Isn't that the Saint?

Sep 13, 2009 20:47





How odd. A few years ago, I went on an absolute Charteris binge while I was writing DR HERMES REVIEWS. I searched little local libraries and used book stores within a fifty mile radius and even sent away for several titles from a service. This also happened with Lester Dent, Norvell Page, Sax Rohmer and a few others. When you're immersed in a writer that way, you pick up every little inconsistency and evolution of style. After five years or so, I grew tired of reviewing and the hobby started to become a chore. (At that point, it was obviously time to buy a scanner and start a NEW hobby, I just never learn.)

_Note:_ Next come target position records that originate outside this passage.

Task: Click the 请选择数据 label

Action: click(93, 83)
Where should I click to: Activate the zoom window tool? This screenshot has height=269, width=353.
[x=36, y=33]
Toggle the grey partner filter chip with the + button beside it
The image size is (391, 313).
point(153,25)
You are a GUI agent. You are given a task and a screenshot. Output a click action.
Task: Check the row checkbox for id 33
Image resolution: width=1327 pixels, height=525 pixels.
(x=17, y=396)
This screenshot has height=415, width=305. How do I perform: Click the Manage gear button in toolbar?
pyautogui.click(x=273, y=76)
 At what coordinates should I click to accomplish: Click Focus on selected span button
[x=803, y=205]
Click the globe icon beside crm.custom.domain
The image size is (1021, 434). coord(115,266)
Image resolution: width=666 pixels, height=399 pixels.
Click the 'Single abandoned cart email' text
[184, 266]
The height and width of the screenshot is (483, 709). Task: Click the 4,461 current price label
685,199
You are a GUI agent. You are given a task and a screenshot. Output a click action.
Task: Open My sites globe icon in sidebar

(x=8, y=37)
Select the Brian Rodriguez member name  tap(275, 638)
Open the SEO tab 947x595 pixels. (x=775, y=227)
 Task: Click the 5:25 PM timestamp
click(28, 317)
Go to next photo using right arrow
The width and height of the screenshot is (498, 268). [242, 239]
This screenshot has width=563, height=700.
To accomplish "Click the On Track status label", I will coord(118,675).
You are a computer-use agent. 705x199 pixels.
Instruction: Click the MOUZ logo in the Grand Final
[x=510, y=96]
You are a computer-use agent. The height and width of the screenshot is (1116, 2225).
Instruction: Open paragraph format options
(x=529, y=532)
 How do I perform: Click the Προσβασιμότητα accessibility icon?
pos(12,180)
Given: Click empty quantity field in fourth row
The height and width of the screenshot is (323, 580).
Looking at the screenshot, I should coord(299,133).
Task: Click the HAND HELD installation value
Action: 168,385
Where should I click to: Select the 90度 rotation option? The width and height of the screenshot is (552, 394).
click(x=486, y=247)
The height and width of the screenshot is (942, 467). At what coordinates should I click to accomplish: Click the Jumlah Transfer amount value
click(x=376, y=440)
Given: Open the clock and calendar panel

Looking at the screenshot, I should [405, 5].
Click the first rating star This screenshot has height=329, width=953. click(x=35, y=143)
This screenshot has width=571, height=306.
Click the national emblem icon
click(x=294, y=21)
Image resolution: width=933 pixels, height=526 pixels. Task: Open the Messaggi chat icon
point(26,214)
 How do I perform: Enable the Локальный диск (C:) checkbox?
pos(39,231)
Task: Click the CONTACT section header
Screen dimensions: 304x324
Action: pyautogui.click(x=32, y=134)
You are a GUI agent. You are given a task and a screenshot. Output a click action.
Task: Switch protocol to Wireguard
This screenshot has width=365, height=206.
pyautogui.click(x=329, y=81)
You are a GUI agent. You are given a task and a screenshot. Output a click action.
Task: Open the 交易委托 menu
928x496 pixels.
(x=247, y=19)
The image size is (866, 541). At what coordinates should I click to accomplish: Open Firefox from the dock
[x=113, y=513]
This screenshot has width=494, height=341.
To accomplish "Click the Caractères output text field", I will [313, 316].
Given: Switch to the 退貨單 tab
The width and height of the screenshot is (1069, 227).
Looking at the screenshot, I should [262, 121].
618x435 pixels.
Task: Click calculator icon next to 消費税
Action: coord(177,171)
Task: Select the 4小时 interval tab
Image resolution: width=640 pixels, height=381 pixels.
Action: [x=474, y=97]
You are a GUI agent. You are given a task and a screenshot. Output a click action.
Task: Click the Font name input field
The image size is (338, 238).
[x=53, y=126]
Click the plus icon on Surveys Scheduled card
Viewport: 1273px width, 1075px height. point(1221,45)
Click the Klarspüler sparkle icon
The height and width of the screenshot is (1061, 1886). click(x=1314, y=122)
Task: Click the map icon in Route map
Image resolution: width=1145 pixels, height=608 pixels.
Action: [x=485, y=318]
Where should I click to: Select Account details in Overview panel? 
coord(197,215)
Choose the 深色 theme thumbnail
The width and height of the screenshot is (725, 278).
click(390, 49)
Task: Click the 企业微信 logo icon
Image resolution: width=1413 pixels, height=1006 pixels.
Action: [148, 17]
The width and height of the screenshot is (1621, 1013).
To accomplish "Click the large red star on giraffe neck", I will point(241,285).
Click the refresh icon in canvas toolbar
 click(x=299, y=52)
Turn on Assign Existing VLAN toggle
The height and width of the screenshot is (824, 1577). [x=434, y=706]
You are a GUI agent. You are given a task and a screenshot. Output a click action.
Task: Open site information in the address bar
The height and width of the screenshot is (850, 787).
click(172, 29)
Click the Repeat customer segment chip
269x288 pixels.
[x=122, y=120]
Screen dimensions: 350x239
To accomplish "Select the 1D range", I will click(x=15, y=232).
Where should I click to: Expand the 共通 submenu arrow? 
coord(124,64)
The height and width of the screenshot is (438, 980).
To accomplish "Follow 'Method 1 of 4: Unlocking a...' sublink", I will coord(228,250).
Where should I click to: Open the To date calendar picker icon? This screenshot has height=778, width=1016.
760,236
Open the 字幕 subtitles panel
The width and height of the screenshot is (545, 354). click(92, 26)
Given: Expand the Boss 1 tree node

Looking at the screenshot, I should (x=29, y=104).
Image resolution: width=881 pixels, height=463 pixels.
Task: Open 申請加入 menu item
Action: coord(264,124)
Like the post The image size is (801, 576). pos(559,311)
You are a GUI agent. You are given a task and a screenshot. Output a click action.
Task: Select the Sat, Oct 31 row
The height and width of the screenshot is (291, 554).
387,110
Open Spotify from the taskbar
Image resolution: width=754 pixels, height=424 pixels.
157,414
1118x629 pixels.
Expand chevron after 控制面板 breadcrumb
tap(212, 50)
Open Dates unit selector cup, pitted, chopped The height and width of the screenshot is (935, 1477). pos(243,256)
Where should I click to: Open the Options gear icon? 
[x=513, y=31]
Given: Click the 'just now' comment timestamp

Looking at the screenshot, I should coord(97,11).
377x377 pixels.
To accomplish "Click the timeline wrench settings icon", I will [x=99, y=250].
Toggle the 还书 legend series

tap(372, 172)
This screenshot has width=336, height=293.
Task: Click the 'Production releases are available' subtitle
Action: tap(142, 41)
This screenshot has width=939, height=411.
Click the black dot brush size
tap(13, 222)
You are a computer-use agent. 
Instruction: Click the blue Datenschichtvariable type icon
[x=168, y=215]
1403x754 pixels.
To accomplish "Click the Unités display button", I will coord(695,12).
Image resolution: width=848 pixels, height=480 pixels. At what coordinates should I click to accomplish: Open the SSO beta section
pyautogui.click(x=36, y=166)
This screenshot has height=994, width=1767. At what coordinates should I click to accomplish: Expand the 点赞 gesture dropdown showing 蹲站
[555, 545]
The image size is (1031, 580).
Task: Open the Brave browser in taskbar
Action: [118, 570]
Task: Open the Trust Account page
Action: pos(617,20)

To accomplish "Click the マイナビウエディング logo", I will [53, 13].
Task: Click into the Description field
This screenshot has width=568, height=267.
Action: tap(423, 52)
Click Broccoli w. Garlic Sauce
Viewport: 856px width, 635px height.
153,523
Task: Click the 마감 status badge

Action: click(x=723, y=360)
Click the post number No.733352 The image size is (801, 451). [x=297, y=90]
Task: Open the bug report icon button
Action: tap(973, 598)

Where was I going with this? Oh yes. Two days ago, I was skulking around a used book store with some idea of finding Golden Age comic reprints or the like, when I saw a uniform row of Saint hardcovers from the 1940s. Three were titles that I hadn't read, so I pounced on them with lukewarm interest. Maybe I'd get to them. Well, within an hour I was deeply into "The High Fence," read it straight through, ate it up and am ready for more.

This story is from the June 16 1934 issue of THE THRILLER and included in the collection THE SAINT GOES ON. It's classic Charteris. (Maybe not quite his best, as the hero is helped by sheer luck at a crucial moment). Simon Templar is in London still badgering poor old Claud Eustace Teal, added by the lovely and reckless Patricia Holm (yay!) and the dim brutal Hoppy Uniatz (muted yay-sorta). Teal is being further harassed by a new underling, Junior Inspector Pryke, a well-dressed prig who is just insufferable.

The case on hand is the search for the High Fence, who manages to run a successful market in stolen gems while remaining unidentified. As Teal begins to ask questions of a shady sort named Sunny Jim, someone shoots the fellow and gets away. When Teal returns from the brief chase, he finds the body of Sunny Jim is not longer there.

Instead, flippant and infuriating as ever, there sits Simon Templar. And the old game is on again, the Saint and Teal working sort of together and sort of against each other as they both seek the High Fence, while the newbie Pryke has to endure the same insolence that has given Teal acid reflux over the years. Complicating things is that Sunny Jim was not dead, only grazed and spirited away by the Saint.

The sad thing is that within a few pages a little light bulb went "Ding!" over my head and I realized who the High Fence was. This used to happen all the time when reading Ellery Queen and Mike Shayne books and I was nearly always proven wrong. But this time the final unexpected twist didn't pop up in the last few pages. What the heck, was Charteris playing on our expectations and goofing on us by leaving the anwer so obvious? I guess so. (The actual twist is almost as satisfying, as it looks as if the Saint will come out of this adventure without any loot; don't count on it.)

One highlight of the story is when Simon has been taken by the bad guys and is about to be dumped into the Thames with a heavy weight tied to his feet. And for once, he does not talk his way out of it, into the drink he goes. Leslie Charteris' prose is as cocky and flamboyant as I remember it. If you like terse, blunt sentences in the Hemingway vein, he's not for you. But if you enjoy an author who can digress for a paragraph about how wonderful his stories are (dismissing various cliches even he has grown tired of) and how intelligent his readers must therefore be, you have to chuckle at his brass. Charteris and the Saint obviously had the same attitude toward life. The good news for me is that I now have four more Saint novelettes sitting on the desk before me, and a favorite little literary spark that I had forgotten has flared up again.